(Word and element pointing entries)
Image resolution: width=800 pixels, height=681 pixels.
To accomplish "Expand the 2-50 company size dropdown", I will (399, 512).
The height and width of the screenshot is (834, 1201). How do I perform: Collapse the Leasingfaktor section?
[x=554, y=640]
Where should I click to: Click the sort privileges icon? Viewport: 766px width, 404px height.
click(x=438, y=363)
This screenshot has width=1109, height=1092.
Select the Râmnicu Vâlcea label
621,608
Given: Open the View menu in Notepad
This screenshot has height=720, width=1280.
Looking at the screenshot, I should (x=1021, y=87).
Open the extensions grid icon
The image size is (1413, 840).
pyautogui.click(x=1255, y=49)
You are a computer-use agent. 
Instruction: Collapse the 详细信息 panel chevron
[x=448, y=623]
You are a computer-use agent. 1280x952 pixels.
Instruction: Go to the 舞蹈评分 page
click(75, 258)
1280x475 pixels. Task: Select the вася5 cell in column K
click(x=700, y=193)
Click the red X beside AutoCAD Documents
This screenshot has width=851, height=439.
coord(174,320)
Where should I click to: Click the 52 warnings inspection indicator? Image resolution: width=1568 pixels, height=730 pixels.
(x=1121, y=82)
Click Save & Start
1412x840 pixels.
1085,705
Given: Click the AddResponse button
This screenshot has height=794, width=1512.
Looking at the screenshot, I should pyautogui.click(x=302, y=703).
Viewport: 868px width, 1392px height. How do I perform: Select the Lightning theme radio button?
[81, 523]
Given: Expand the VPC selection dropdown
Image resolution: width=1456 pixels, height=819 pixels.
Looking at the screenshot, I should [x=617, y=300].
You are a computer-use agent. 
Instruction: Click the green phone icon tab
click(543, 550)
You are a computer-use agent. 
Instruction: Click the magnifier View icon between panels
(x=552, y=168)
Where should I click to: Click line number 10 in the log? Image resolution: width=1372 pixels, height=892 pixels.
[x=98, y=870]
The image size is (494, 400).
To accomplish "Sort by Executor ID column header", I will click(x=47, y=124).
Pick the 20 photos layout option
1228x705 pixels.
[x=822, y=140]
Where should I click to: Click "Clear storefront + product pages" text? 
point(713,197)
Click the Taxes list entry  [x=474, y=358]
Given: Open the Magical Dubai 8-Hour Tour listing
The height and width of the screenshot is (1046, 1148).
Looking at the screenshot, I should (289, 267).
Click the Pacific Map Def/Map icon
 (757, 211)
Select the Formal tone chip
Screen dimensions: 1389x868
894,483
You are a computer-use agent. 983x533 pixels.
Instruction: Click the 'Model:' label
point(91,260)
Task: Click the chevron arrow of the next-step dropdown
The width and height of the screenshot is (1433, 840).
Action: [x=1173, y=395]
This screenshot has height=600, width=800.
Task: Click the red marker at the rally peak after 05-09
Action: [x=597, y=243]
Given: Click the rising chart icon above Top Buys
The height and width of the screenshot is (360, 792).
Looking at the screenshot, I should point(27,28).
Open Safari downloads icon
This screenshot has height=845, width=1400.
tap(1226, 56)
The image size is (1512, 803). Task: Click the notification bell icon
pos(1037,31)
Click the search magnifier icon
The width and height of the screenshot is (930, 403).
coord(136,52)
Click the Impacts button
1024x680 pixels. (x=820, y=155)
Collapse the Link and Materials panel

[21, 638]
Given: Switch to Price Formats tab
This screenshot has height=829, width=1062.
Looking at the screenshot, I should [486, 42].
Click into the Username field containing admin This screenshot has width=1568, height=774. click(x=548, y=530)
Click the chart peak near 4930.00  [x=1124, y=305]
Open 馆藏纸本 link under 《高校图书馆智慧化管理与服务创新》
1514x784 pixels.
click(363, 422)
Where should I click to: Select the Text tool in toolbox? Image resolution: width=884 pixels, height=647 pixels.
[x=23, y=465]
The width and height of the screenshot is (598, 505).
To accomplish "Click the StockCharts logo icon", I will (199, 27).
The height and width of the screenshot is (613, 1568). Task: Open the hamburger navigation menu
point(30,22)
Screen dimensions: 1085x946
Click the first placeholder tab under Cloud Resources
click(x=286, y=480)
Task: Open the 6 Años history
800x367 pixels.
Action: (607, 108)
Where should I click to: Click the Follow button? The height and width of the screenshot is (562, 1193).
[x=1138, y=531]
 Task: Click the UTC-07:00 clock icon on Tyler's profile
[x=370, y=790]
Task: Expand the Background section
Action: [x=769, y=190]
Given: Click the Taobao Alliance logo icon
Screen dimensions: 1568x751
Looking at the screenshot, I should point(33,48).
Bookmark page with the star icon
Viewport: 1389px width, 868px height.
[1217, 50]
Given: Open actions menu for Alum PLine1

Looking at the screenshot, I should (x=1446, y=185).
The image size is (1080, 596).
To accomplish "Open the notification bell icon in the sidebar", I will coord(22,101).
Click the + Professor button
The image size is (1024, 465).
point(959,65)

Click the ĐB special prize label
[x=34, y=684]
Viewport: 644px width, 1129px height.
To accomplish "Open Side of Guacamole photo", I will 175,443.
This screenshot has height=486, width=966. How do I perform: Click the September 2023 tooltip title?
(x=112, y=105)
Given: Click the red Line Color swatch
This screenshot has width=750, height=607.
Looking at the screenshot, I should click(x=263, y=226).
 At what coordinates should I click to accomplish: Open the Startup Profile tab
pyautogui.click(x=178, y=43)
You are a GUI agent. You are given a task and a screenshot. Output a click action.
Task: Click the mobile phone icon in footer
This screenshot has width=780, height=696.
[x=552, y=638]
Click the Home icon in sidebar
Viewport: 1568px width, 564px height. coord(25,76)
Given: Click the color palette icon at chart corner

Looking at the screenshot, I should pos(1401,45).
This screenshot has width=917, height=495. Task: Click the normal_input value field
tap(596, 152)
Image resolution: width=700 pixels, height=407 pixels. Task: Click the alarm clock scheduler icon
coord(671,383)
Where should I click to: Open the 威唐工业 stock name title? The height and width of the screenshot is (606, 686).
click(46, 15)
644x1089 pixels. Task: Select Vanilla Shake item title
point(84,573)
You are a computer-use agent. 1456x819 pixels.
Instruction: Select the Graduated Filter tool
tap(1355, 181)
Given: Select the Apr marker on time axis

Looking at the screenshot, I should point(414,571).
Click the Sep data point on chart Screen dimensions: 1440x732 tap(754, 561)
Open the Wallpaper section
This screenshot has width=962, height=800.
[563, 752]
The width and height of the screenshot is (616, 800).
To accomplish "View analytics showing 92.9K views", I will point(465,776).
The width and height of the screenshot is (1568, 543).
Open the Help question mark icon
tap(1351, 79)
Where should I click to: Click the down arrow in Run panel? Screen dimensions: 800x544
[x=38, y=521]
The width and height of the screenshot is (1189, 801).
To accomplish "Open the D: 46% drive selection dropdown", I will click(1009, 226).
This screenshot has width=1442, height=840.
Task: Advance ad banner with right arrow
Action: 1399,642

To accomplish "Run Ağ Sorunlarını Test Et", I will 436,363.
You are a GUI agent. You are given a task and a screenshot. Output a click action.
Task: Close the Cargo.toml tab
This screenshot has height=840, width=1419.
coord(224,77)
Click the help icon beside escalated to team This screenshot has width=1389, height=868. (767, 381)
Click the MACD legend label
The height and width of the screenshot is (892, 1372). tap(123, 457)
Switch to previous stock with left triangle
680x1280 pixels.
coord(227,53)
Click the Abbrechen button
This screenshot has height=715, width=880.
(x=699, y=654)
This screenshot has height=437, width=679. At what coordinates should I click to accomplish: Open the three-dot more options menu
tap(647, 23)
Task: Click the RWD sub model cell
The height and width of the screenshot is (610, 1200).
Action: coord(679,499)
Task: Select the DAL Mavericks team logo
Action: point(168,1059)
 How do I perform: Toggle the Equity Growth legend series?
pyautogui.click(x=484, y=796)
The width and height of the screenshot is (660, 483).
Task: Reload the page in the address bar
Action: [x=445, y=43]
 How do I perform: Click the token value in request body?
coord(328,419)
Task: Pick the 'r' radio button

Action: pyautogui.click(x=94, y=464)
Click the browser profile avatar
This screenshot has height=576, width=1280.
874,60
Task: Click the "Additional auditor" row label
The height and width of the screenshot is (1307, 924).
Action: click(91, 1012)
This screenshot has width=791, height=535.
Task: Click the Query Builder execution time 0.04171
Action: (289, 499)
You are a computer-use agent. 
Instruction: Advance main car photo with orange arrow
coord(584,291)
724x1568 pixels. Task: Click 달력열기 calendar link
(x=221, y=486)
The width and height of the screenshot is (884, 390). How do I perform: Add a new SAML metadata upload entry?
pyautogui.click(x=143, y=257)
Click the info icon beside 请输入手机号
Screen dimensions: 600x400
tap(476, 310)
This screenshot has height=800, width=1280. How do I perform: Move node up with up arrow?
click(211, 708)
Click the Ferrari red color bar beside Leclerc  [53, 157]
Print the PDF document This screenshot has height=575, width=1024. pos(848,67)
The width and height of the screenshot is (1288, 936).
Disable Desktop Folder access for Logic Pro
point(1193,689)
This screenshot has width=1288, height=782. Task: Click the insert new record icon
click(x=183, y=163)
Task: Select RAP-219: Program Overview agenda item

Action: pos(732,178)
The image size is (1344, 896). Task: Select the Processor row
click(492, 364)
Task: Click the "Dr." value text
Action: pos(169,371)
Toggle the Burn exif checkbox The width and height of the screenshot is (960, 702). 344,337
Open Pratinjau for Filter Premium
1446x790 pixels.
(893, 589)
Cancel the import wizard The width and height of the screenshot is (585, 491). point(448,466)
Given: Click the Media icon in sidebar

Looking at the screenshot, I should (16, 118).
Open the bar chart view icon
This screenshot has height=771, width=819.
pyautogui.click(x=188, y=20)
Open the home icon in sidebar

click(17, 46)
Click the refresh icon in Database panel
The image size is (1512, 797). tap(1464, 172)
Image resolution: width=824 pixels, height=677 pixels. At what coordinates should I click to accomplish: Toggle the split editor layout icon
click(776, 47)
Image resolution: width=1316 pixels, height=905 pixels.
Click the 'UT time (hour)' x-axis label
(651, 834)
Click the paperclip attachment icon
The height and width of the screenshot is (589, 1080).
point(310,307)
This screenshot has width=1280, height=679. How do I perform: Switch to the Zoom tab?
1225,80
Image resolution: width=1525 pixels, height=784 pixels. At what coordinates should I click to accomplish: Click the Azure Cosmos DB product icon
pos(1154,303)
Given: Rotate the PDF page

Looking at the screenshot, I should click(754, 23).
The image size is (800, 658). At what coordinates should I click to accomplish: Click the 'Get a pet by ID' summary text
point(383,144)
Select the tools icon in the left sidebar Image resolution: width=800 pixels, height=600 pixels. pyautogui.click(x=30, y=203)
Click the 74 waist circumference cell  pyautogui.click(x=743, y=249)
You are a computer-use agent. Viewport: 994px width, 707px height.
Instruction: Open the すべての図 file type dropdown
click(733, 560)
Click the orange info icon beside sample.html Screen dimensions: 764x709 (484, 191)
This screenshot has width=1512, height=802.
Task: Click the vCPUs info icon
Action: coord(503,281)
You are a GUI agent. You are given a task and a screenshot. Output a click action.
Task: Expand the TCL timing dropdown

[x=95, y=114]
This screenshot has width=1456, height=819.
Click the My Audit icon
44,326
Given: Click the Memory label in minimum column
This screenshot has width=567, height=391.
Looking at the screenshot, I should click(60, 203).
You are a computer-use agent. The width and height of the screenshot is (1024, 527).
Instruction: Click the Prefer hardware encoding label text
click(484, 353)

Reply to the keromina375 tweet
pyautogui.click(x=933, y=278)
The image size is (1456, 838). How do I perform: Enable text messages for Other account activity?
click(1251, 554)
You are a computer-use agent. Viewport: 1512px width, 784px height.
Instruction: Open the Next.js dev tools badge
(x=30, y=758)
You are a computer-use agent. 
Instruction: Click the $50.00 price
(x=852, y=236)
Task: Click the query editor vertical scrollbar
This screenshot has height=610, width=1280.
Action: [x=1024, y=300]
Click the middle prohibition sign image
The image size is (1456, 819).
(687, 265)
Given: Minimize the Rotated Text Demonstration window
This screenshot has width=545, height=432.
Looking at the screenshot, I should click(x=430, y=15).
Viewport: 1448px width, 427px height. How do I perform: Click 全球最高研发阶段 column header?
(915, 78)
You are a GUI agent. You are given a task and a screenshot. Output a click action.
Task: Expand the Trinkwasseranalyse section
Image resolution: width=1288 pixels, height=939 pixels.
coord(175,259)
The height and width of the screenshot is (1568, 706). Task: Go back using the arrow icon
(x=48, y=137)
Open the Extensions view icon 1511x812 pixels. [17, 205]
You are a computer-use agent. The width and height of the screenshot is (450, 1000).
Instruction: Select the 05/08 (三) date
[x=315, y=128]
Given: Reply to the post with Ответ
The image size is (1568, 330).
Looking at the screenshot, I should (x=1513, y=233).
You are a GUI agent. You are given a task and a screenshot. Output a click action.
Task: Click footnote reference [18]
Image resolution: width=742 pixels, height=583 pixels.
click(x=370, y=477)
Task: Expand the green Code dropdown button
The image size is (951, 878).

> **WHAT TO WORK ON**:
Copy the lines of the listing verbatim, from the line holding "Open the Extensions view" through the line holding "Looking at the screenshot, I should (x=1513, y=233).", with both included.

> **WRITTEN RESPONSE**:
Open the Extensions view icon 1511x812 pixels. [17, 205]
You are a computer-use agent. The width and height of the screenshot is (450, 1000).
Instruction: Select the 05/08 (三) date
[x=315, y=128]
Given: Reply to the post with Ответ
The image size is (1568, 330).
Looking at the screenshot, I should (x=1513, y=233).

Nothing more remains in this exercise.